Faced with the horrendous devastation of the Indian Ocean catastrophe, it's natural to wonder if there isn't some way not just to improve warning systems, but to actually prevent such giant earthquakes in the first place. After all, in the winter officials in many mountainous areas prevent big avalanches by triggering smaller ones with explosives, even with military cannon. Threats from forest fires are reduced in some wooded regions by permitting —- or even deliberately setting -— small "controlled burns" to prevent the accumulation of dead brush that would eventually feed a conflagration.

An earthquake is the ultimate result of slow, steady accumulation of tension in rock faces that gradually try to slip past each other, pulled by motions deep inside the Earth. The shear force builds higher and higher and the rocks resist as much as they can. Suddenly, they slip past each other, releasing the energy in seismic bursts.
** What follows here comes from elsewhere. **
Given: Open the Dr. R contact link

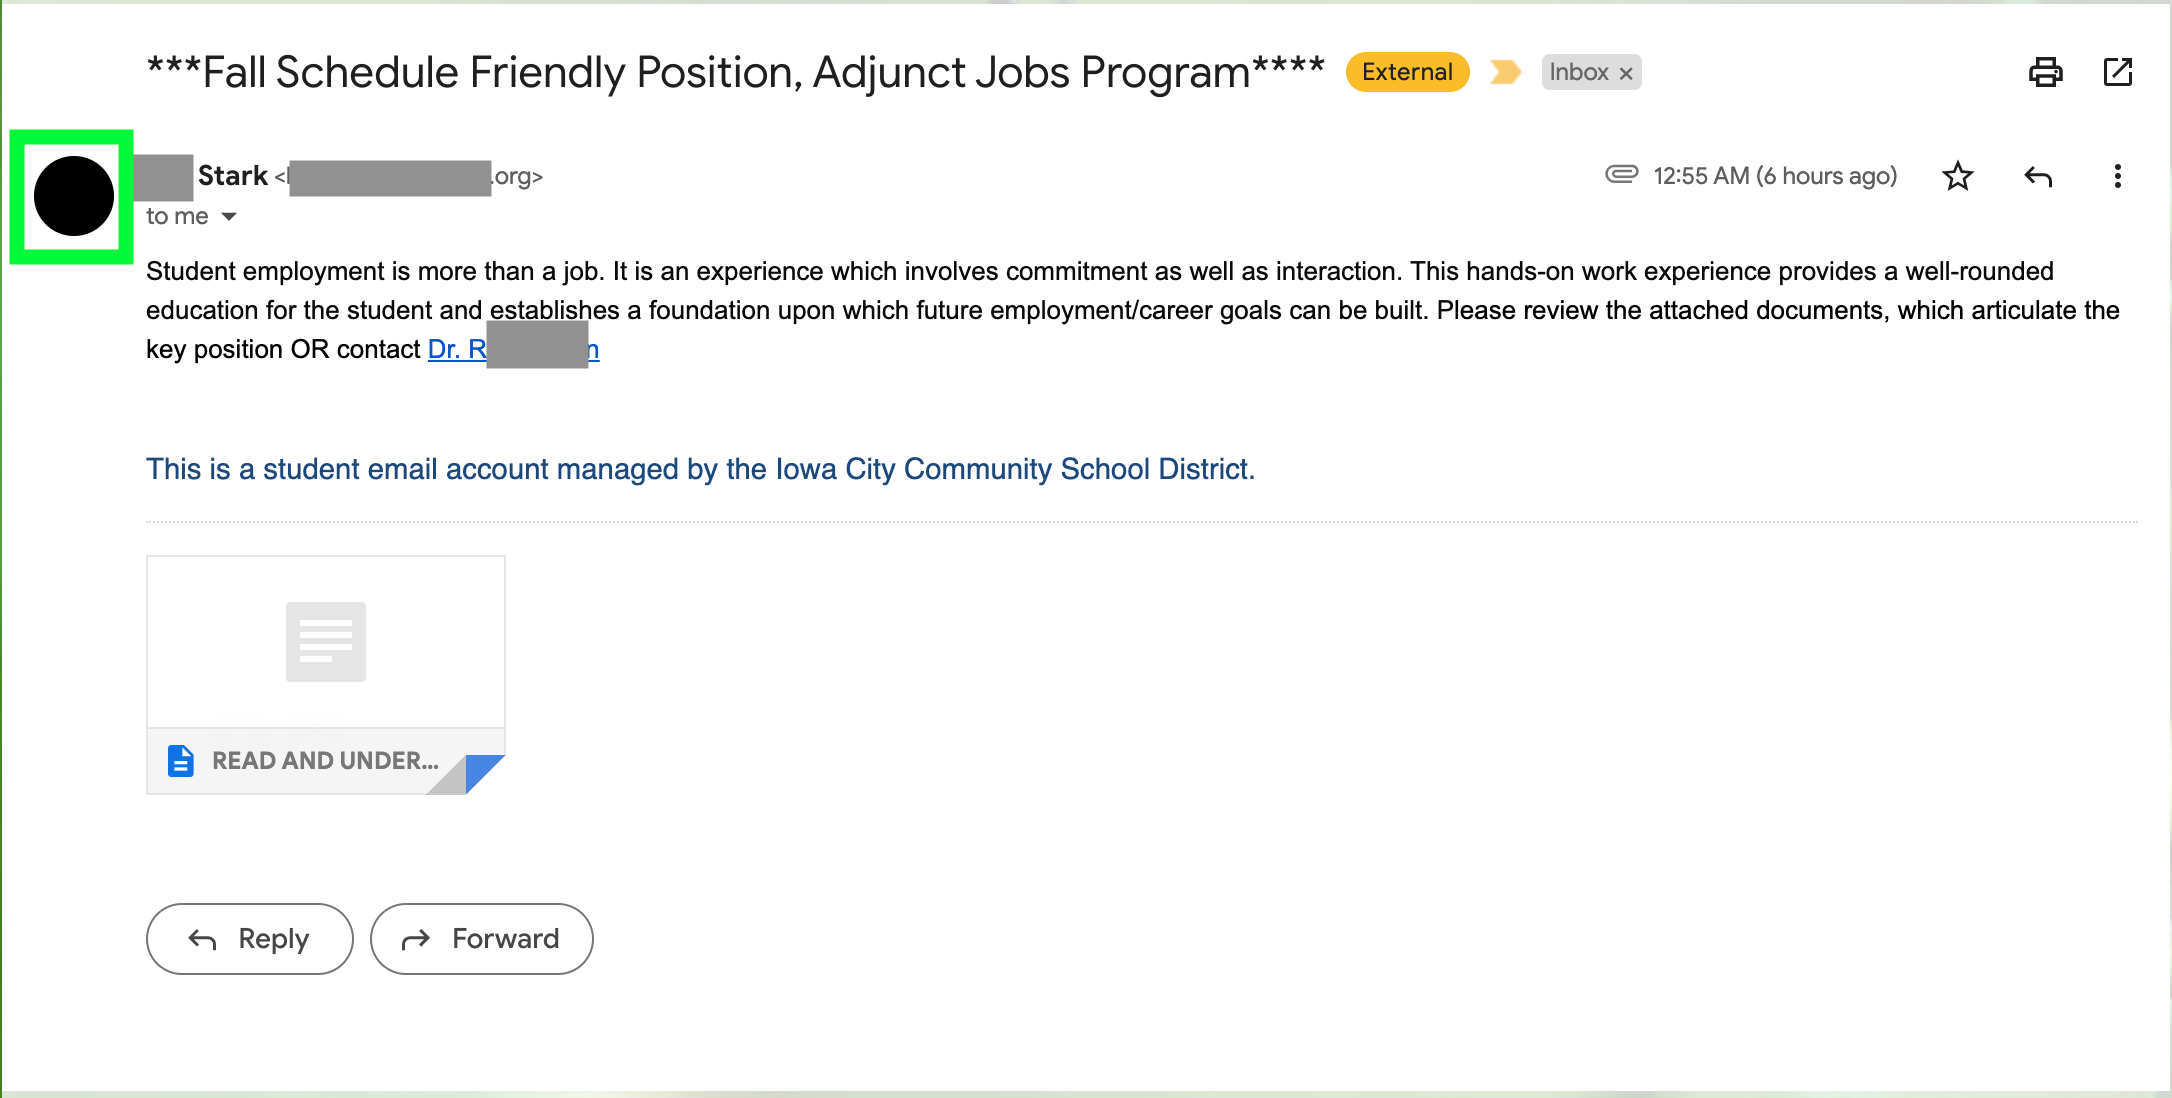Looking at the screenshot, I should [512, 349].
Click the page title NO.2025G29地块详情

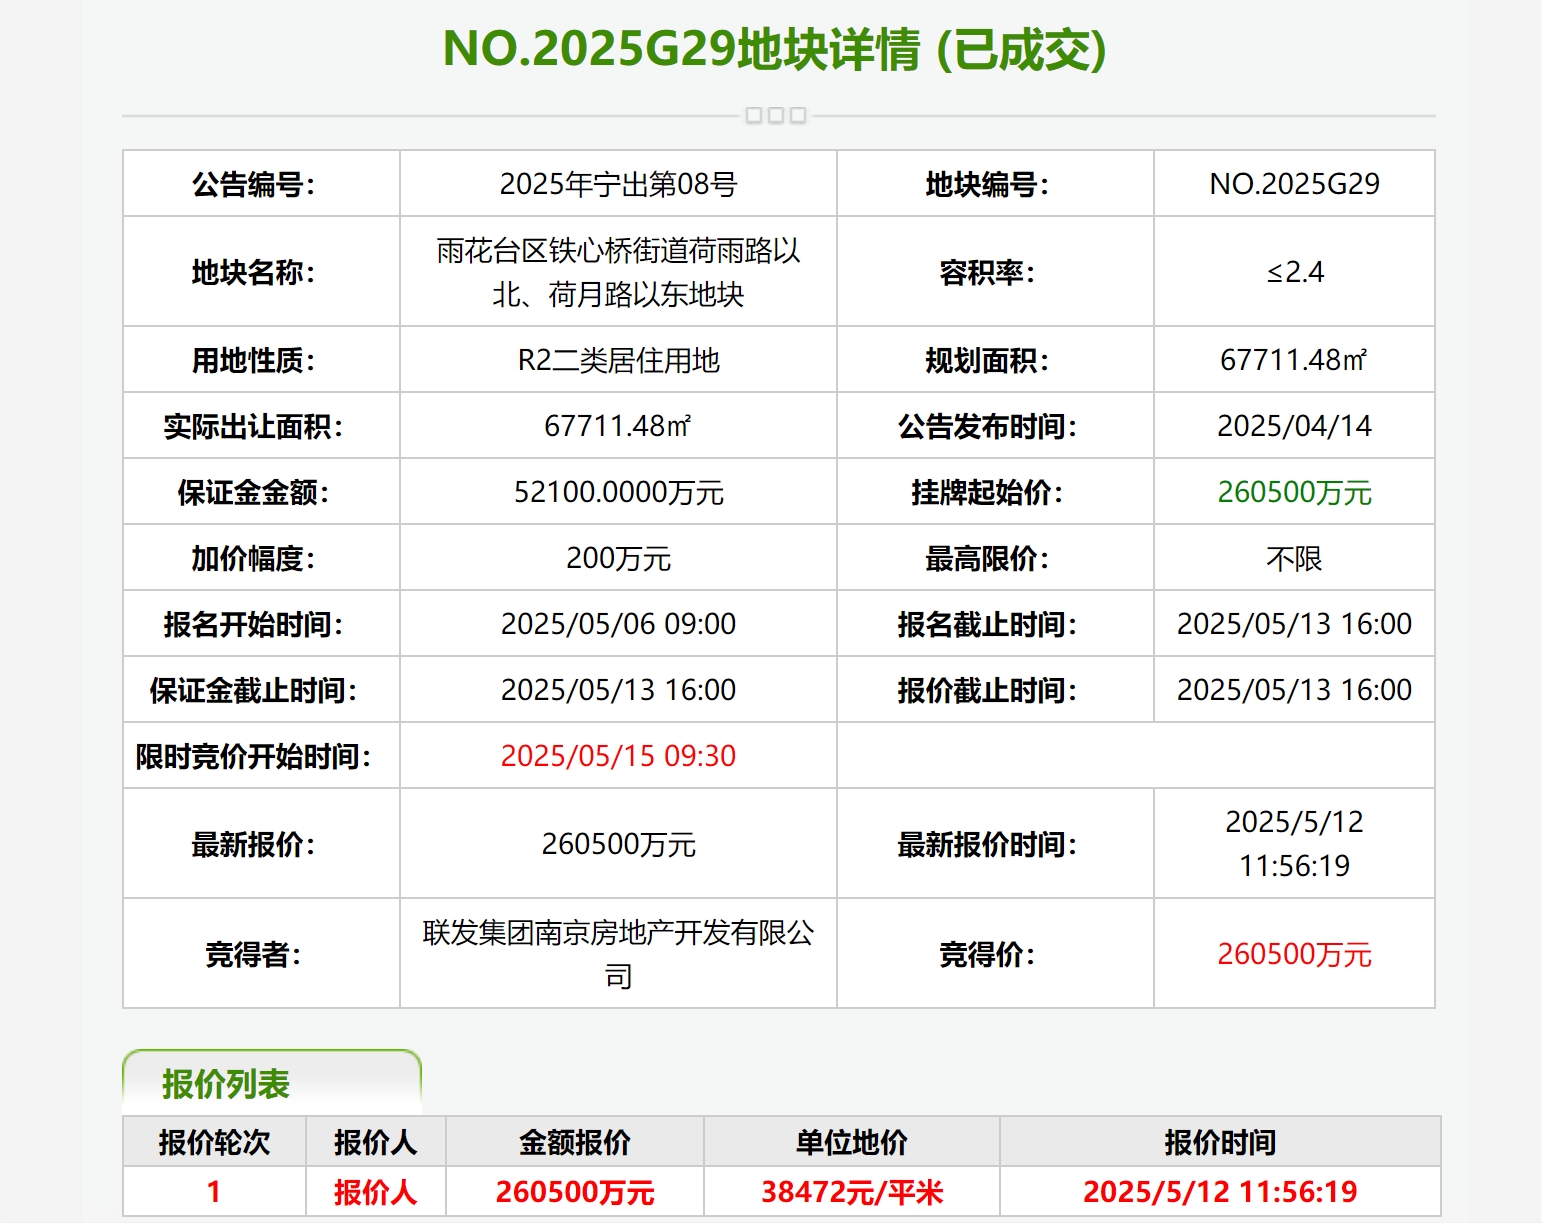pos(774,50)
On land, these shocks are felt as earthquakes; under the ocean, such seaquakes lead to tsunami waves that can cross oceans in hours and then build up in the shallows of a land mass into giant waves.

It turns out that human engineering has already accidentally triggered earthquakes, providing some initial concepts of how a deliberate strategy of tension relief might be implemented. But geologists warn that replacing one big earthquake with a swarm of smaller ones might expose people to much higher total risks -- and that's assuming that such a proposal could surmount the legal and environmental hurdles likely to be put in its way.